Texto selecionado:
◇ ◇ ◇
Alan L. Olmstead e Paul W. Rhode, em seu Algodão, Escravidão e a Nova História do Capitalismo, argumentam, depois de apresentar as estimativas acima: “Reconhecer o alto custo do trabalho escravo afeta nossa compreensão das fontes da vantagem comparativa da América na produção de algodão: certamente não era mão de obra barata.”
É uma falácia supor que, como o trabalho escravo não era remunerado, era, portanto, barato ou de graça. A América era abundante em terras e escassez de mão de obra, portanto, a expectativa normal seria que o preço da mão de obra subisse, mesmo no caso da escravidão. Comprar trabalho escravo – por compra direta ou aluguel – envolvia custos iniciais e custos fixos. O objetivo do trabalho escravo, por simples análise de custo-benefício, é colher um ganho em benefícios maior do que os custos. Mises explica a consideração de custo-benefício em relação ao trabalho não remunerado,
“O preço pago na compra de um escravo é determinado pelo benefício líquido que se espera obter de seu emprego (não só como trabalhador, mas também como progenitor), da mesma forma que o preço pago por uma vaca é determinado pelo benefício líquido que se espera obter de sua utilização. O proprietário de um escravo não aufere automaticamente uma renda específica; para ele, não há “exploração” no fato de o trabalho escravo não ser remunerado e no fato de o preço potencial de mercado dos serviços prestados ser possivelmente maior do que os custos de alimentá-lo, abrigá-lo e vigiá-lo.”
Mises elabora que o preço pelo qual um proprietário de escravos compra um escravo leva em conta o rendimento geral esperado da produção do uso do escravo versus o rendimento sem um escravo. O preço da compra de trabalho escravo é pago antecipadamente, mas há custos fixos – alimentação, abrigo, guarda, etc. Todos esses custos desincentivam a escravidão. Portanto, só porque um escravo não é pago não significa que ele seja empregado “de graça” ou que a escravidão seja mão de obra barata.
Além disso, se um escravo escapar, o proprietário de escravos poderá incorrer em despesas adicionais para capturá-lo. Decidir que valeria a pena dedicar recursos para capturar um escravo implica que o esforço e os recursos desviados devem valer a produção adicional do escravo, se for ele pego. Para que exista qualquer negócio de caça de escravos, o proprietário de escravos deve estar disposto a pagar mais do que os custos iniciais e contínuos do trabalho escravo e a produção do escravo, se capturado, deve exceder as despesas. Caso contrário, a escravidão dificilmente valeria a pena em um mercado livre. A escravidão não poderia competir com o trabalho livre no mercado livre. Era apenas o aparato estatal que poderia socializar, subsidiar e expandir a escravidão para o lucro de alguns às custas da população não escravista. Argumenta Mises,
“Ora, jamais, em tempo algum, em nenhum lugar, as iniciativas que utilizaram trabalho escravo puderam competir no mercado com as iniciativas que utilizaram trabalho livre. O trabalho servil só pôde ser utilizado quando não teve de enfrentar a competição do trabalho livre.”
◇ ◇ ◇
Trecho de origem:
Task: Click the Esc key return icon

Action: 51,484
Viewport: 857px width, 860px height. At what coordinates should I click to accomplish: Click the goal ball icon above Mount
◇ ◇ ◇
Enunciado:
Transcreva do texto selecionado, sem alterar nada, o trecho que começa em "Mises elabora que" e vai até "seja mão de obra barata.", com essas palavras incluídas.

Resposta:
Mises elabora que o preço pelo qual um proprietário de escravos compra um escravo leva em conta o rendimento geral esperado da produção do uso do escravo versus o rendimento sem um escravo. O preço da compra de trabalho escravo é pago antecipadamente, mas há custos fixos – alimentação, abrigo, guarda, etc. Todos esses custos desincentivam a escravidão. Portanto, só porque um escravo não é pago não significa que ele seja empregado “de graça” ou que a escravidão seja mão de obra barata.